Look, I’m not saying that exploring the rifts between immigrant parents and their US-born or -acclimated children is not a worthwhile enterprise. I enjoyed The Joy Luck Club as much as the next white Midwestern girl looking to revel in the universality of teenage alienation. But I am saying that taking an uncritical US-centric stance and investigating other cultural traditions as deviant is boring and narrow-minded, and I don’t really understand why the New York Times is publishing it. Russian friends often complain that the American media is awash in negative stereotypes and exaggerated portrayals of Russia as a post-apocalyptic dystopia.  They’re not wrong (the friends or, really, the portrayals, sometimes), but I usually expect better from the Times.

Why do Russians hate ice? I don’t know – why do Americans like it so much? We’re not exactly in the majority on that one. This question is Hackneyed Russia Tropes 101. It’s so cold there, you’d think they wouldn’t be scared of it! Yuk yuk… yawn.

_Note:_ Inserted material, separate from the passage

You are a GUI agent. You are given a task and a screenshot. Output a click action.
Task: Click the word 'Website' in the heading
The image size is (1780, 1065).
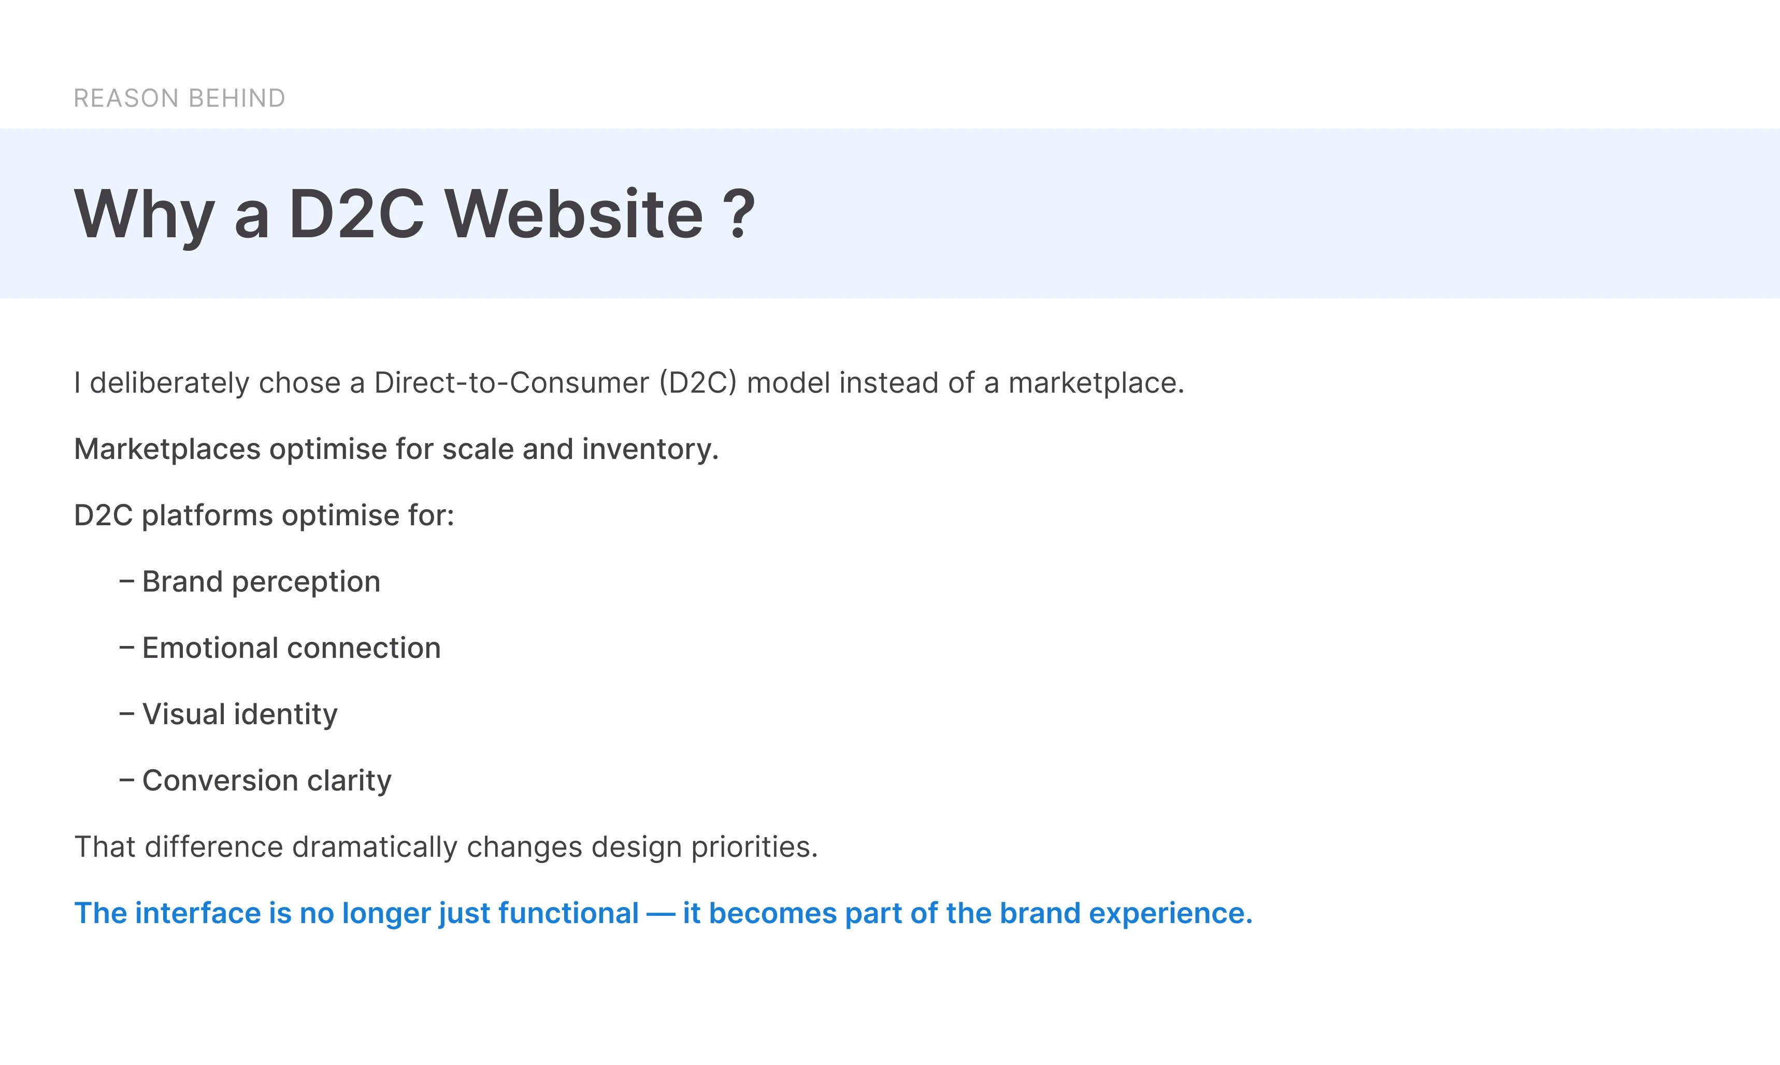click(x=573, y=214)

But actually, it’s not even that the question itself or the underlying cultural disconnect is uninteresting – my Russia-going friends and I have swapped stories of getting upbraided for sitting on cold things many a time (use the barrier method, folks – a plastic grocery bag is enough to protect your popa from the cold and your character from the criticism of babushki), and they spring from a similar impulse. I like to imagine we weren’t being jerks about it, because I think these anecdotes are as much about delight in the bewilderment of difference and laughter at the expense of American stubbornness as they are potshots at Russian cultural norms. This piece comes off mostly as just the last of these.